Cows belch methane. They are a bigger environmental problem than pigs or chicken for that reason.
Personally I’m trying to eat less beef. When the meatless meat came along, I rushed to try as many of those products as possible. There are two main companies out of the USA, so far.
- Beyond Meat
- Impossible Foods
So far I’m not buying their products in preference to meat. The meatless meats I’ve tried are equally good or worse, are more expensive, and are not much more healthy.
I’ll keep trying. Both companies are still changing their products to better compete. Both are now very well funded. I’d love to switch to plant-based alternatives if it was worth it for me.
If you want to know more, the best source I’ve found is the Freakonomics podcast:
Global demand for beef, chicken, and pork continues to rise. So do concerns about environmental and other costs …
The average American consumes roughly 200 pounds of meat a year. …
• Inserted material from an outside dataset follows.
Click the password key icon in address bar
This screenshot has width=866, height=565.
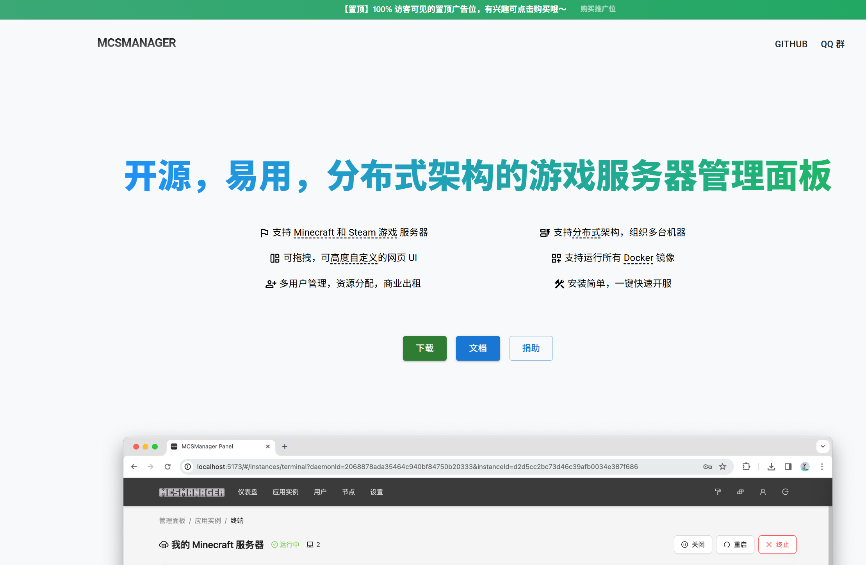pyautogui.click(x=707, y=467)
The meat industry is massive and complicated — and often heavily subsidized. …
The agricultural historian James McWilliams, in a book called Just Food, argues that “every environmental problem related to contemporary agriculture … ends up having its deepest roots in meat production: monocropping, excessive applications of nitrogen fertilizer, addiction to insecticides, rain-forest depletion, land degradation, topsoil runoff, declining water supplies, even global warming — all these problems would be considerably less severe” if people ate meat “rarely, if ever.” …
The United States Cattlemen’s Association welcomes the competition. More food choices are good for consumers. But they want to be sure that labeling is accurate; that “beef” or “meat” means the product came from a walking, belching cow.
They note that Almond milk is not milk. It should be called Almond beverage.